› Por Christopher Hitchens
En su inquietante librito Minima moralia, Theodor Adorno escribió que sin duda se podía hacer una película artísticamente satisfactoria que cumpliese todas las limitaciones y condiciones impuestas por la Hays Office (el censor de Hollywood de entonces), pero sólo si no existía Hays Office. Siempre he entendido que esta brillante observación gnómica presupone las siguientes dos cosas: primera, que la virtud y el mérito pueden convertirse en lo opuesto si se exigen o imponen. Segunda, no es fiable ninguna descripción o definición de uno mismo. (Un funcionario del sindicato de transportes, a la pregunta durante una vista del Senado sobre si su sindicato era realmente poderoso, respondió reservada pero elegantemente diciendo que ser poderoso era un poco como ser elegante: “Si tienes que decir que lo eres, probablemente no lo eres.”)

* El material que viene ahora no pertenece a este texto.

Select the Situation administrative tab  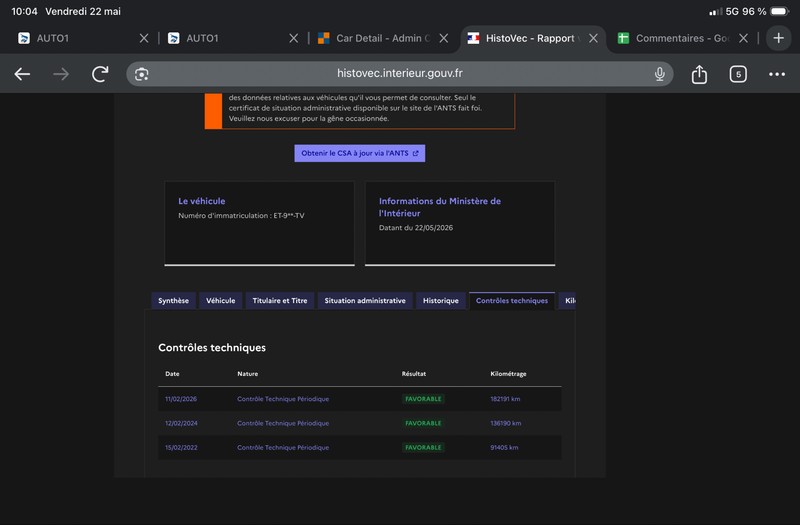365,301
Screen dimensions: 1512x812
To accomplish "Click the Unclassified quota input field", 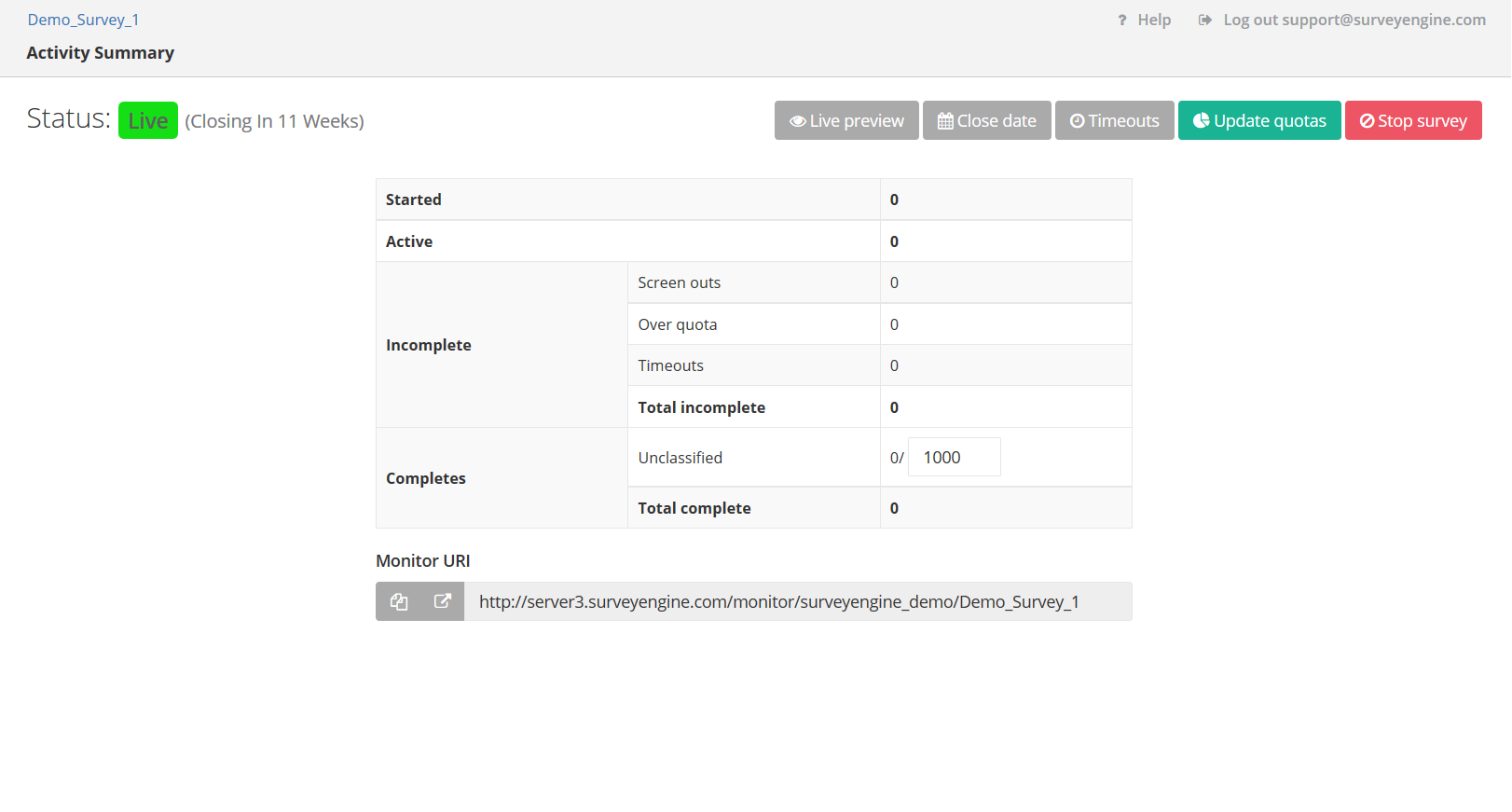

A lo largo de nuestra correspondencia, he sido totalmente incapaz de sacudirme de encima una ligera sensación de impostura. Si me defines como una autoridad sobre el radicalismo, quizá seas víctima de una ilusión; si acepto tu invitación sin más, puede que me esté ridiculizando. Un temprano tutor mío en el periodismo radical, el fallecido James Cameron, confesó un día que cada vez que se dirigía a la máquina de escribir pensaba: “Hoy es el día en que van a descubrirme”. (Había sido el gran cronista de la independencia de la India, y cuando murió era el único hombre que había presenciado tres explosiones nucleares.) Cuando sufro esta mismísima aprensión, me consuela pensar que el Papa, la reina y el presidente despiertan todas las mañanas con un lacerante temor parecido. O que, si no es así, merecen que se dude y se desconfíe de ellos más aún, si fuera posible, de lo que yo ya dudo y desconfío de ellos.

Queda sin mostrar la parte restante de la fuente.